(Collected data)
────
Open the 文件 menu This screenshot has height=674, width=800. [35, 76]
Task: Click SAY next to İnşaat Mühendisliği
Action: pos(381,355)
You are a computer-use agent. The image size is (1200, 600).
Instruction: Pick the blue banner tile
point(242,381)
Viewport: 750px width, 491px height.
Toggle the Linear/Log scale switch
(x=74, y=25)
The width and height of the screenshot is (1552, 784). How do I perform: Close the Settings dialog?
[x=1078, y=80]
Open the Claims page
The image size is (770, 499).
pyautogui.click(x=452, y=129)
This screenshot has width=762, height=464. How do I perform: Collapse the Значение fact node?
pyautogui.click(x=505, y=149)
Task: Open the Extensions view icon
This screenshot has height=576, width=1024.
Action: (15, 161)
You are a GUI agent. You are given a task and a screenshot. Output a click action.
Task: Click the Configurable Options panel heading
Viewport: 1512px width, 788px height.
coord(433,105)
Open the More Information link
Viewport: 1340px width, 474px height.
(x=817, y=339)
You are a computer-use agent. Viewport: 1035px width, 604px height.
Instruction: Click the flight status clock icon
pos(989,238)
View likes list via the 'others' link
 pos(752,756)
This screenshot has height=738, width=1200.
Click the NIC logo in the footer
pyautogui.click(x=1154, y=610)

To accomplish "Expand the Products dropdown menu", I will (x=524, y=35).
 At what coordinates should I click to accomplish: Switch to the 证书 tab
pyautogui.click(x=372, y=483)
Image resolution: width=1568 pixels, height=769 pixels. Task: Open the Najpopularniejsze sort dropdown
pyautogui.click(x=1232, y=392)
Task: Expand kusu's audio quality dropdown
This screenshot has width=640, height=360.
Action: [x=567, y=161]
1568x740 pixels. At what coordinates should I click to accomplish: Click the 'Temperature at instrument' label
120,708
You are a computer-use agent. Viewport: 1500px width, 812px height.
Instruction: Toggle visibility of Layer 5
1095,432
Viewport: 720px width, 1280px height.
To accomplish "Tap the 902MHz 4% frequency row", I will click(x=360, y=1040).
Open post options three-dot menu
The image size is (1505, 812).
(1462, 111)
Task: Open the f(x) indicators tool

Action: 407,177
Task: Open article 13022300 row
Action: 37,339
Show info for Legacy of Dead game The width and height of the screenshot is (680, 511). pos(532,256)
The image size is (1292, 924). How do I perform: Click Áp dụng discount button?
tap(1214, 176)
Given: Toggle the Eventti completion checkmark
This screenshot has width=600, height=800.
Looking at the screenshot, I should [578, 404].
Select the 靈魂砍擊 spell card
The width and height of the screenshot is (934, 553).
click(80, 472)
────
Task brief: Include both ends. Return the line holding "Open post options three-dot menu" and all lines after it in the records above, exactly as written.

Problem solution:
Open post options three-dot menu
The image size is (1505, 812).
(1462, 111)
Task: Open the f(x) indicators tool

Action: 407,177
Task: Open article 13022300 row
Action: 37,339
Show info for Legacy of Dead game The width and height of the screenshot is (680, 511). pos(532,256)
The image size is (1292, 924). How do I perform: Click Áp dụng discount button?
tap(1214, 176)
Given: Toggle the Eventti completion checkmark
This screenshot has width=600, height=800.
Looking at the screenshot, I should [578, 404].
Select the 靈魂砍擊 spell card
The width and height of the screenshot is (934, 553).
click(80, 472)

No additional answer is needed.